The syntax of 'metaid' values in SBML

All SBML components can have an optional attribute, metaid, to store a “meta identifier”. This attribute is used to support metadata annotations in an SBML document. Often, users of SBML-compatible software tools do not have to see or interact with this attribute directly – it is something that software tools usually manage and hide from end users. Software developers do have to work with metaid attributes, however, and the allowed values for metaid have been a source of confusion for developers and advanced users of SBML. This page attempts to clarify the syntax of the allowed values of the SBML metaid attribute.

The origin of the metaid attribute

SBML uses the XML type ID as defined in the February 2004 version of the XML 1.0 specification. Although later versions of the XML specifications imposed more restrictions on the format of the ID type, SBML specifications have always continued to use the original definition. This is the source of confusion: although people often speak loosely and say that the metaid attribute takes on the values permitted by “the type ID defined in XML,” in reality the permitted values are taken from a specific version of the XML specification.

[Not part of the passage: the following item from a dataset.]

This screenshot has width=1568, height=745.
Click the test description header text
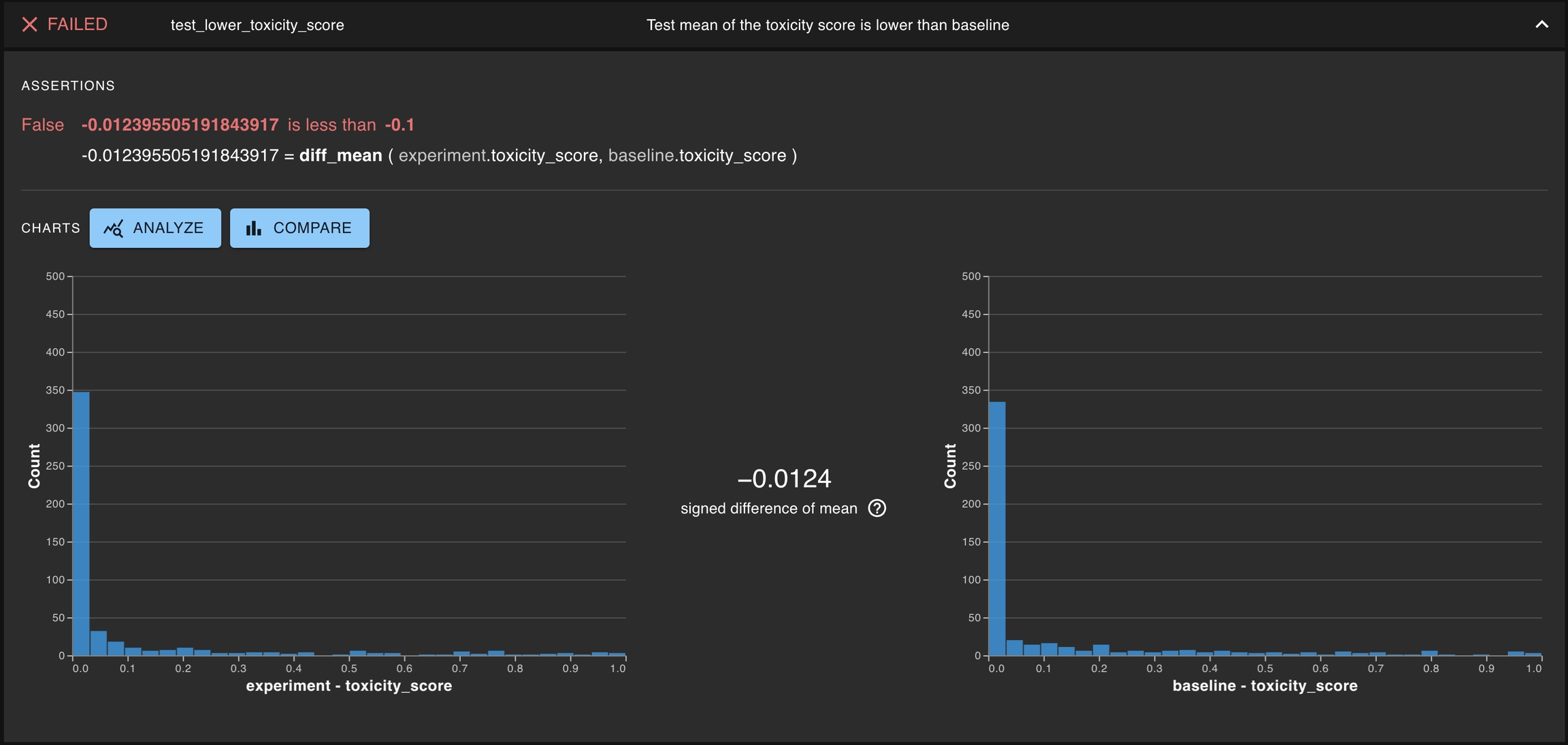827,25
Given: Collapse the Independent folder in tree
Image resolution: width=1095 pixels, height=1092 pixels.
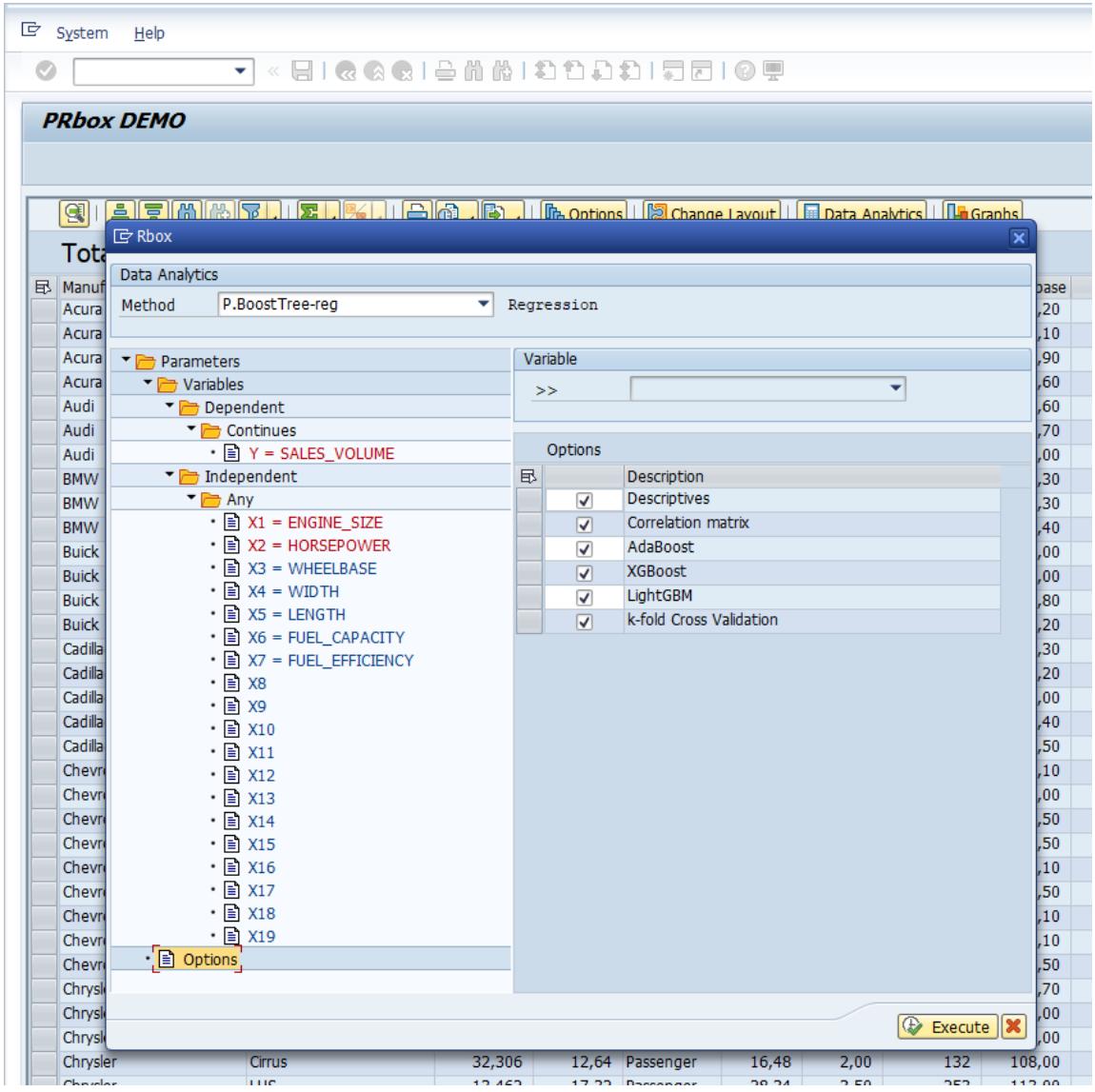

The specific definition of XML ID used in SBML is explicitly defined in the SBML specification documents, and has remained the same since the first introduction of the SBML metaid attribute. Developers and advanced users of SBML are advised to consult the definition in the SBML specification rather than searching for the XML specification documents, to avoid the risk of accidentally reading a different definition of XML ID.

Syntax explained

The specific text of the SBML specifications related to the definition of metaid is reproduced further below on this page for reference. Informally, the syntax stipulates that the value of an attribute of type ID must start with either a letter, an underscore, or a colon, and following the first character, it can then have any number of characters permitted in the categories shown below.

Category Explanation
dot .
dash -
underscore _
colon :
Letter range of Unicode characters considered to be letters
Digit range of Unicode characters considered to be digits
CombiningChar list of characters that add such things as accents to the preceding character
Extender list of characters that extend the shape of the preceding character
NameChar one of Letter, Digit, CombiningChar, Extender, dot, dash, underscore, colon
ID one of letter, underscore, colon followed by any number of characters of type NameChar

XML Productions

The XML specification documents refer to ranges of Unicode characters as ‘productions’ (which are rules defined according to a certain convention). The following subsections list the allowable Unicode characters for a given definition.

Production Letter

These includes the expected (to English users) lower and uppercase Latin characters, as well as characters from all other sets. More precisely, letters are defined by following production:

Letter ::= BaseChar | Ideographic

The XML specification then goes on to provide additional productions that list Unicode character ranges for BaseChar and Ideographic.

Production Digit

The Digit production includes 0–9 and others.

Production CombiningChar

These are characters that are used to add an accent to the preceding character and therefore allow text such as å to be used.

Production Extender

These are characters that can extend the shape of a character, such as · for example. The full set of Unicode characters that falls into each of the categories listed above can be found here.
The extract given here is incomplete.